The Epic of Gilgamesh ends with the intimation that immortality can only be achieved through everlasting fame, or as the case may be, infamy. Percy Shelley’s 19th-century poem Ozymandias reflects this truth, as the ancient king of kings bellows “Look on my works, ye Mighty, and despair!”, spared the foresight that his legacy would one day be enumerated in forgotten, decaying monuments. In ancient Greece, Ozymandias was the name for Ramesses the Great, the most powerful Pharaoh of Egypt’s New Kingdom. Today, despite his achievements, he is a vague and obscure name, dimly recalled.
Names and memories decay in history’s winds, as surely as works of stone blasted by desert sandstorms, but a select few can be powerful enough to evoke strong emotions after thousands of years if nurtured and revived. When in the mid-19th-century Europeans became involved in geopolitical machinations in Central Asia and China, they resurrected a deep cultural memory and with it the fear of a violent menace from the east in the form of the Huns, nomadic warriors who had been defeated 1,400 years earlier, decades before Rome fell.
The specter of these pitiless barbarians swooping in on horseback had haunted the ancients, their horror recorded in histories that filtered down to modern Europeans. In these classical texts, the Huns were the epitome of brutal and alien savages whose raison d’etre was total victory on the battlefield, punctuated by gluttonous orgies of flesh, food and drink. They were the embodiment of the European cultural imagination’s bête noire, the austere and erudite Roman aristocrat contrasting sharply with the brutish barbarian guzzling mare’s milk and gnawing on a hunk of raw meat while in the saddle.

[What the task requires] Resume the essay on the Huns and their place in European memory, carrying on from its final sentence.

[Raw data]
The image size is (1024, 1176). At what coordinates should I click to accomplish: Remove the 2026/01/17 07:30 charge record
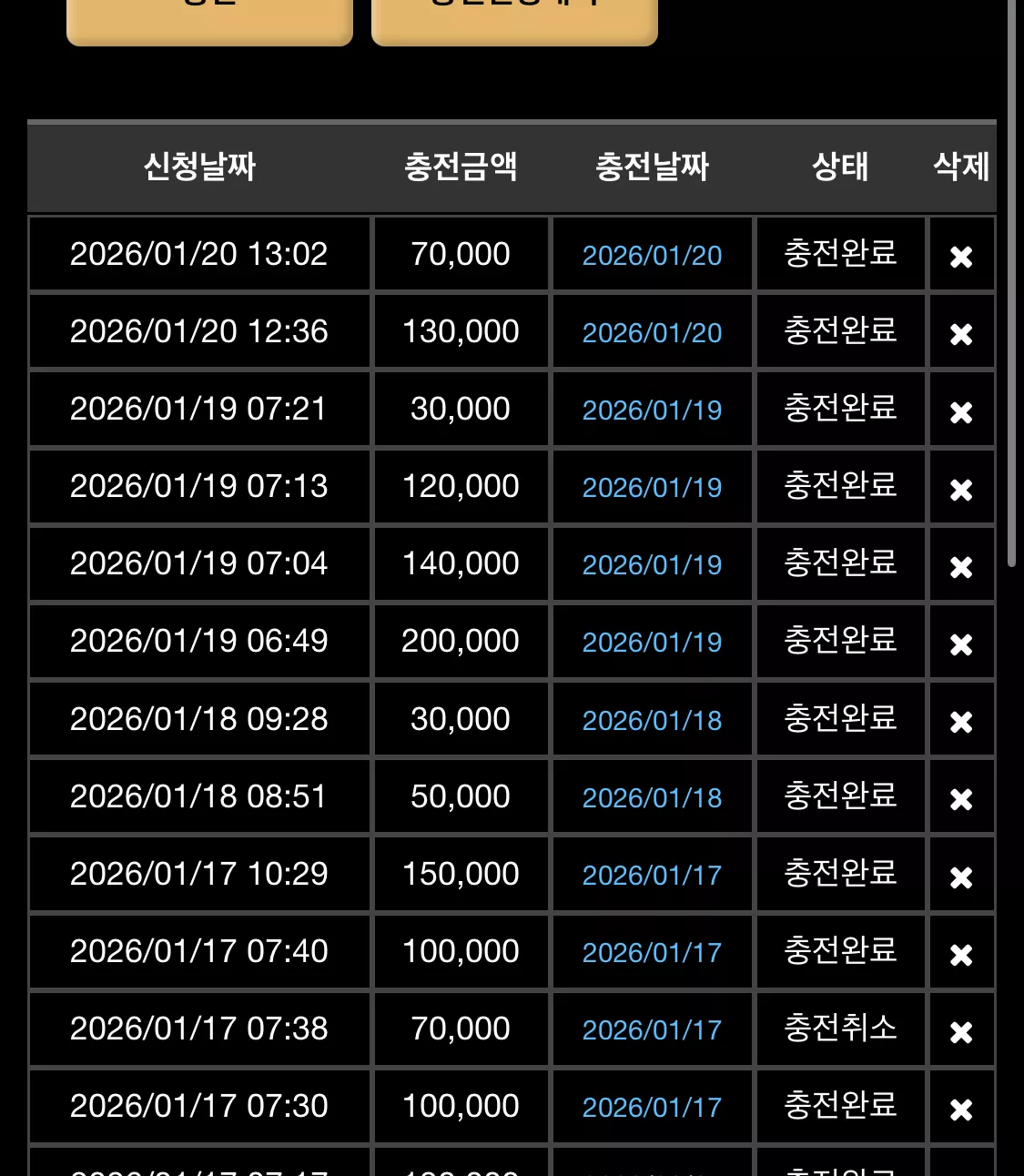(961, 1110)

[Output below]
And yet despite this reputation and their enduring impact on the collective memory of Europeans, the Huns were an active menacing presence in Europe for less than a century, their reign of terror exploding with a scalding burst and then dissipating over the centuries like a dense morning fog burning off. Their wide-ranging raids that ravaged the continent were checked by a signal defeat in 451 AD at the Battle of the Catalaunian Plains near modern Troyes, France, and hopes for a lasting empire expired with Attila’s death in 453 AD. Without a charismatic leader, and with their aura of invincibility deflated by a Roman victory, the Hun Empire was soon torn apart by rebellions. Nomad empires run hot and burn out fast; upon defeat, fierce clans easily united in victory swiftly turn fractious, repudiating leaders who can’t deliver a triumph.
The Huns left their stamp on Western cultural memory because they were the first mounted archers to bring the full force of steppe nomadic military skill to the very heart of the ancient world, with Atilla invading Italy itself. They perfected a martial way of life pioneered by the Scythians and Sarmatians, Iranian-speaking peoples who fought and defeated (before being defeated by) the Greeks and Romans. But it was the Huns who took the ethos of the predatory nomad to its reductio ad absurdum. The Huns were wealthy in horse and sheep, but they understood true riches came from plundering the settled peoples, who dwarfed them in numbers, but were like lambs to slaughter in the face of well-armed, mobile hordes.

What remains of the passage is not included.